**EXTRACT**

□ □ □ □

Pray tell, what are your personal programming languages?


Lisp and Erlang. The latter doesn't have a numeric tower but has automatic bigint conversion and handling. The former is eager to error upon signed/unsigned type violations once you specify them.


Not sure Erlang is strong on the basic types front on the whole though; I've never been a fan of strings in Erlang. Greatly prefer C++ on this front.


Erlang binaries on the other hand are awesome, and the use of lists in what Erlang refers to as chardata/iodata is really nice when generating data that will be written to some kind of output device, since no preprocessing is needed to convert the data to a flat array of bytes. Overall though, yeah, it plays pretty loose with types, though it is generally strict about not using integers where floats are expected and vice versa.


> has automatic bigint conversion

how can one implement this without a branch before literally any arithmetic operation?


Erlang checks for overflow after arithmetic ops are performed internally (IIRC), so you are generally only penalized when overflow actually occurs and requires promotion, which probably isn’t much different in performance from a language that would raise an error on overflow, though obviously not as efficient as a language that just wraps around on overflow.


In CL, you can declare that you need modulo arithmetic, which will give you branchless arithmetic operations.

In Erlang, you don't; the language was never made for that sort of speed.


You're not using Erlang for speed. You're using Erlang for reliability. (Note this is not the same thing as correctness or "safety")


Once again the comments prove that people are more interested in trash-talking C++ than than solving real problems.

C++20 IS fixing many complaints or design-choices made in the past.

In terms of the article it casually mentions in the end using

'''-Werror -Wall -Wextra''' The unsigned signed comparisons will fail to compile. Most serious projects use these flags anyway.

I wonder if clang-tidy will also catch this?


I'm fully aware of pitfalls of c++ (and c), but I keep coming back to them as all the rest alternatives failed to provide the same speed, performance, and small size.

every language has its dark corner, none is perfect, same as C and C++. C and C++ are popular for decades is a fact, like it or not, data does not lie.

□ □ □ □

**TRY IT**
Reproduce the programming-languages thread word for word, starting with "C++20 IS fixing" and going on through "these flags anyway.".

**DATA**

□ □ □ □

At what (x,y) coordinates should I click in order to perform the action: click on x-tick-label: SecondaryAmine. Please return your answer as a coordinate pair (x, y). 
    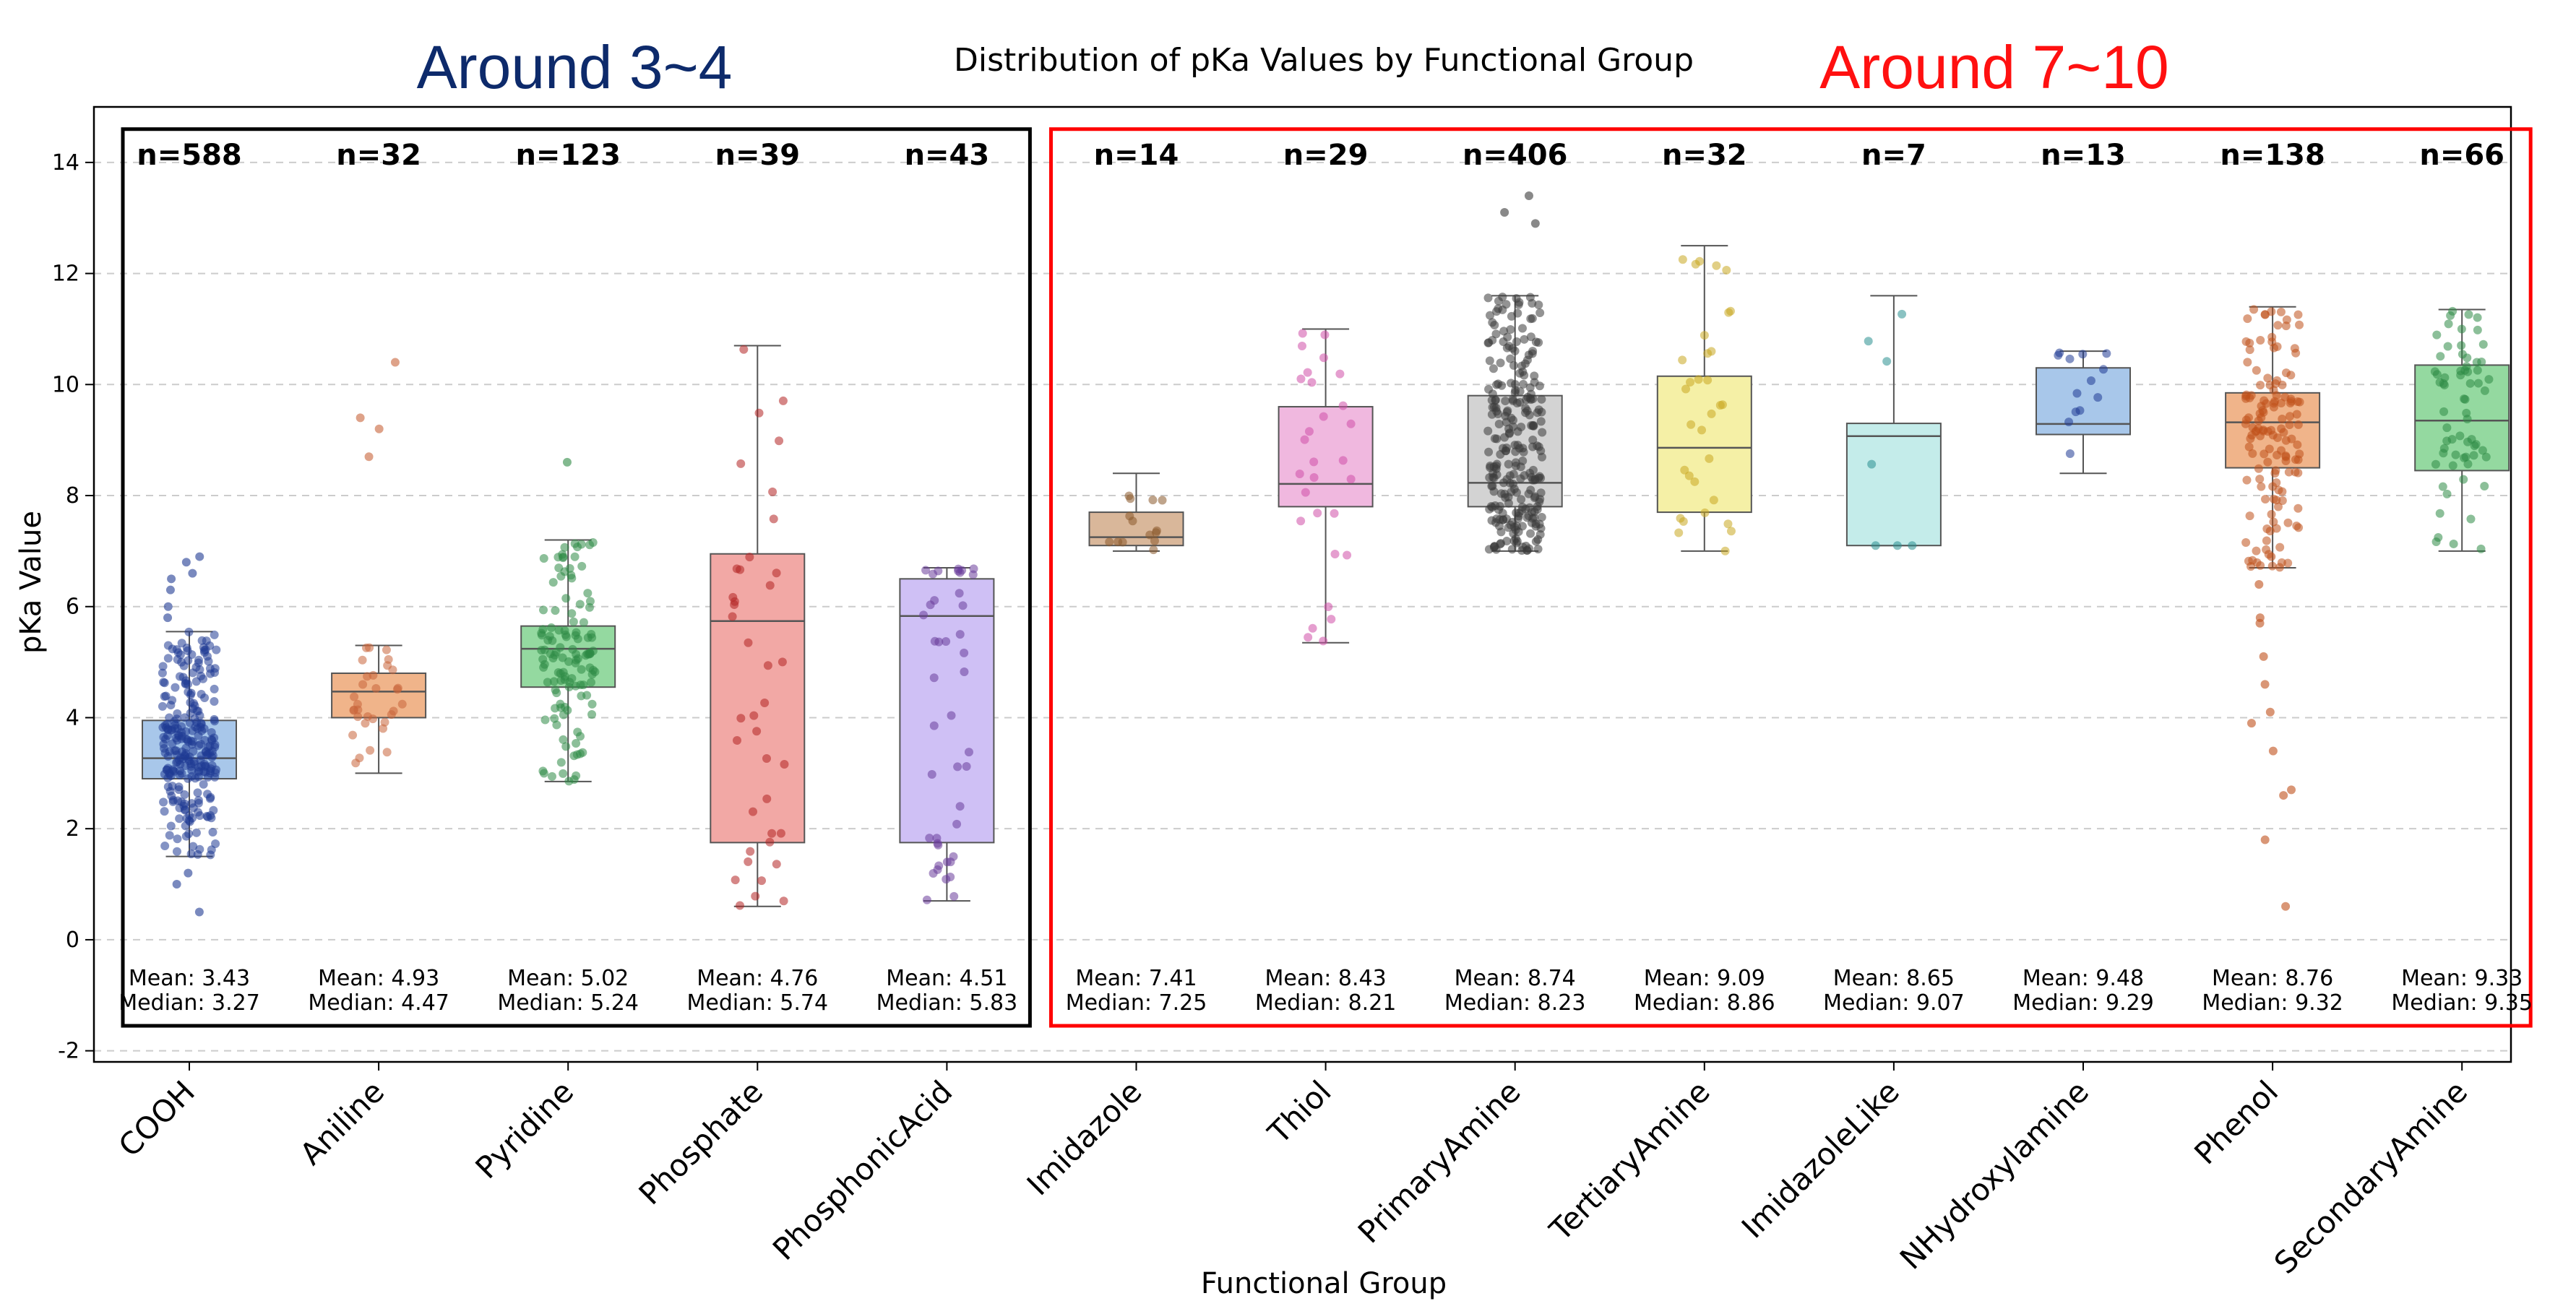
    Looking at the image, I should click on (2371, 1177).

□ □ □ □

**SOLVED EXERCISE**
C++20 IS fixing many complaints or design-choices made in the past.

In terms of the article it casually mentions in the end using

'''-Werror -Wall -Wextra''' The unsigned signed comparisons will fail to compile. Most serious projects use these flags anyway.